DATA:
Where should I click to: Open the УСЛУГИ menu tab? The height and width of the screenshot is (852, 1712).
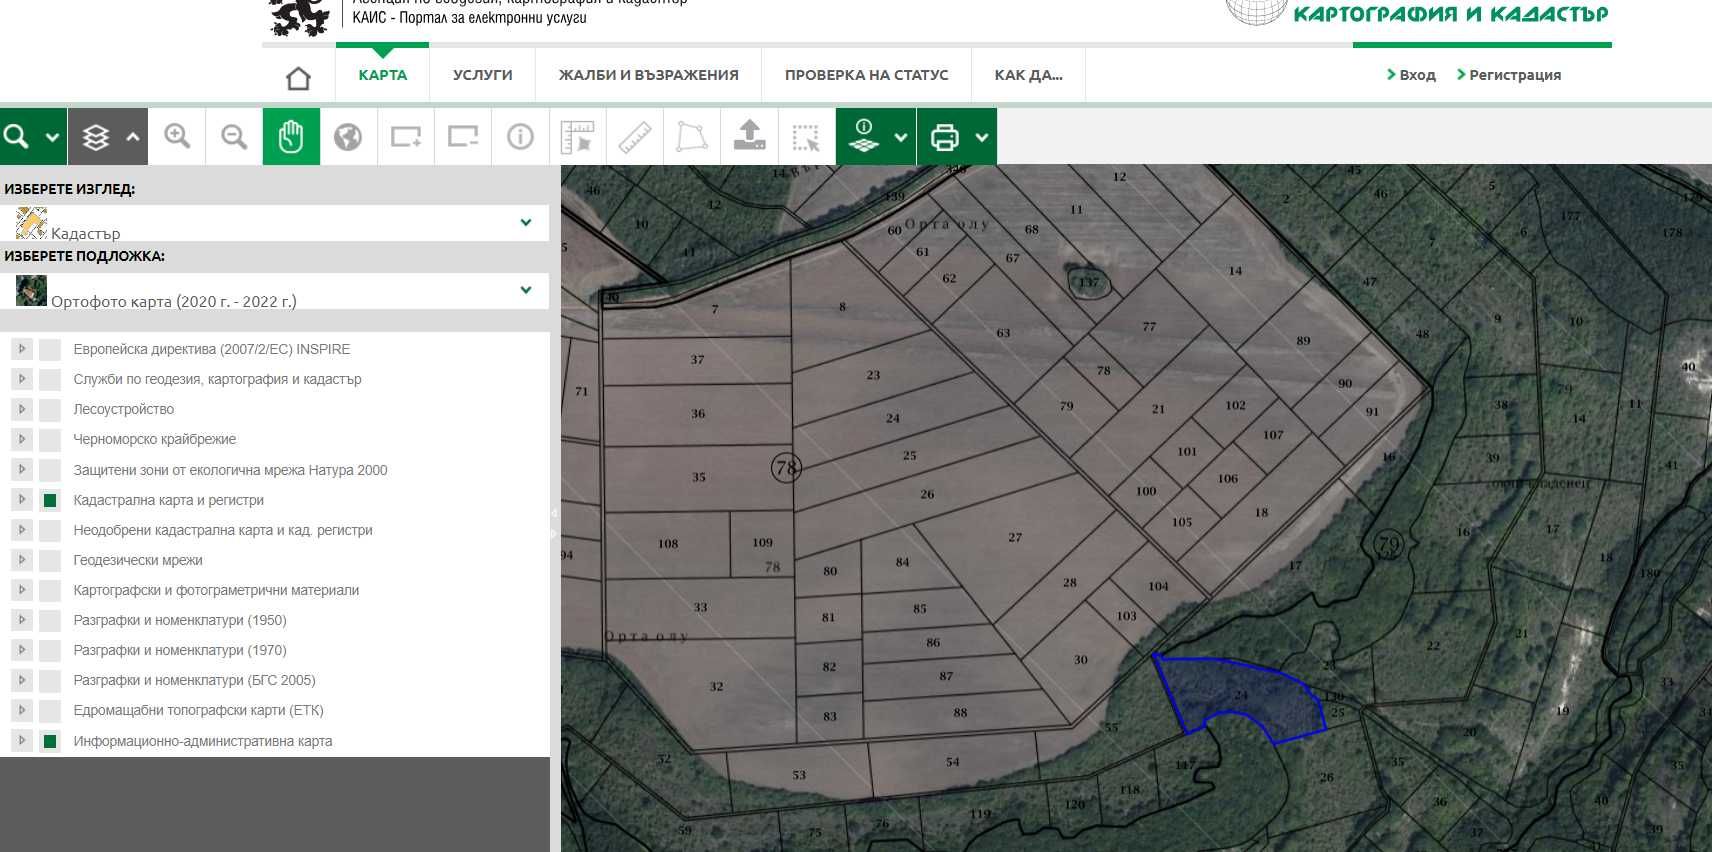click(482, 75)
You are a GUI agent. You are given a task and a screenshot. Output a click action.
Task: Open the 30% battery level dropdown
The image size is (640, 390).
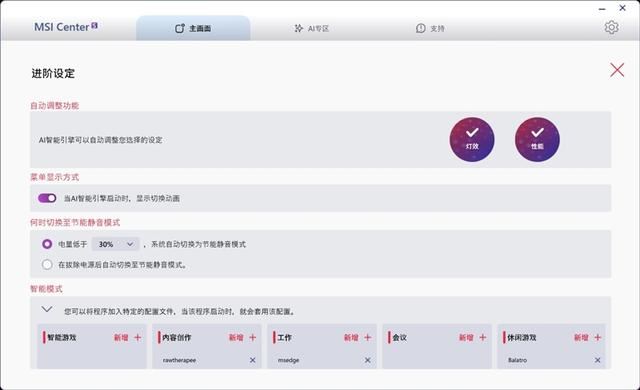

WHAT THE TASK ASKS:
In the copy, omit the pictures and reproduce every entry exactly.

EXERCISE SOLUTION:
Where should I click to: Open the УСЛУГИ menu tab? The height and width of the screenshot is (852, 1712).
click(482, 75)
You are a GUI agent. You are given a task and a screenshot. Output a click action.
Task: Open the 30% battery level dropdown
The image size is (640, 390).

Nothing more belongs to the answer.